Christopher and Alex W. Drehsler produced the 75-minute documentary for Pan American Films. Isaac Artenstein of Coronado was associate producer. Actor Martin Sheen is narrator.
The film takes a sympathetic look at the people who live and fight in the guerrilla-held territories of Chalatenango, northwest of San Salvador on the Honduran border, and Guazapa, an extinct volcano overlooking San Salvador.
"We went down there with the feeling that these people were defending people under attack. We wanted to look at what kind of society they were building. We knew they were more than just bands of terrorists. And they were, in fact, building an embryonic society," Christopher said.
Drehsler and Christopher, cinematographer John Chapman and sound recorder Douglas Bruce crossed from Honduras to El Salvador--through government lines and into the guerrilla zones--to film for five weeks in February and March, 1982. Afterward, because they had no identification papers, they sought protection in the Mexican Embassy in San Salvador. After a week, they were deported.
The film was not completed until last year, Christopher said, because of a shortage of money and a need to distance themselves from the material.
"We needed to gain perspective," he said. "The experience was an overwhelming one. Our first version reflected our own knowledge, but didn't communicate with other people who had no background on Central America. We showed it to a lot of different audiences and we had to go searching for footage from the networks to get scenes that make a historical and social context."

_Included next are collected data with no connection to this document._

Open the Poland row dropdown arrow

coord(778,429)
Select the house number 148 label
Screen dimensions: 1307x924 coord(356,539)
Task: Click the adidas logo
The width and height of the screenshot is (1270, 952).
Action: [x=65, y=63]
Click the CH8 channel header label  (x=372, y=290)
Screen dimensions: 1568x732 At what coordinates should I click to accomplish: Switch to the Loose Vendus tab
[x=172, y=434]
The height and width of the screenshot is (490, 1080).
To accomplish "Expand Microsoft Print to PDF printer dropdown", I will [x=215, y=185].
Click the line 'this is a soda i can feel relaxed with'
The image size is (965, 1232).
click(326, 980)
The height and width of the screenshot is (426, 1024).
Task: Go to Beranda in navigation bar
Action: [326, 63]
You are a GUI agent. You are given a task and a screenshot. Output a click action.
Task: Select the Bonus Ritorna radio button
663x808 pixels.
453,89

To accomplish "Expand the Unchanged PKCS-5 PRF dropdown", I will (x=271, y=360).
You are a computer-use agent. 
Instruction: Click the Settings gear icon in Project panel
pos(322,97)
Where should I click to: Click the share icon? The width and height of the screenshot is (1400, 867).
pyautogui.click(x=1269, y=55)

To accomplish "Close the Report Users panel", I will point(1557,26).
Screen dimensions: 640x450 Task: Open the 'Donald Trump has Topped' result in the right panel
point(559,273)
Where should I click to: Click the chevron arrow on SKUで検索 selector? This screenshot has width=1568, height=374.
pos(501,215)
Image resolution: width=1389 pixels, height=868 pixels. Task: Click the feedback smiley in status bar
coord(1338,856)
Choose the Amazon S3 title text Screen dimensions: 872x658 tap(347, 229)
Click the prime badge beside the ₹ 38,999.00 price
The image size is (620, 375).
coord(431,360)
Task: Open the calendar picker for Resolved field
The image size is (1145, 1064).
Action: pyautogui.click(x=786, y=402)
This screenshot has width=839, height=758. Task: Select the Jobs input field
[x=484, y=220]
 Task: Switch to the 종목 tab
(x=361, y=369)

Christopher estimated that it cost $150,000 to produce the film, $50,000 of which has yet to be paid.
"Raising the money for post-production was an enormous task," Christopher said. But the film is beginning to earn money.
In showings in San Diego and San Francisco, the documentary has sold about $1,500 worth of tickets a day.
"I'm really very excited about the nomination because I think one of the problems we have for this film is to get exposure," Christopher said. "I think even if we don't win, the nomination will elevate the film out of all the other documentaries made last year."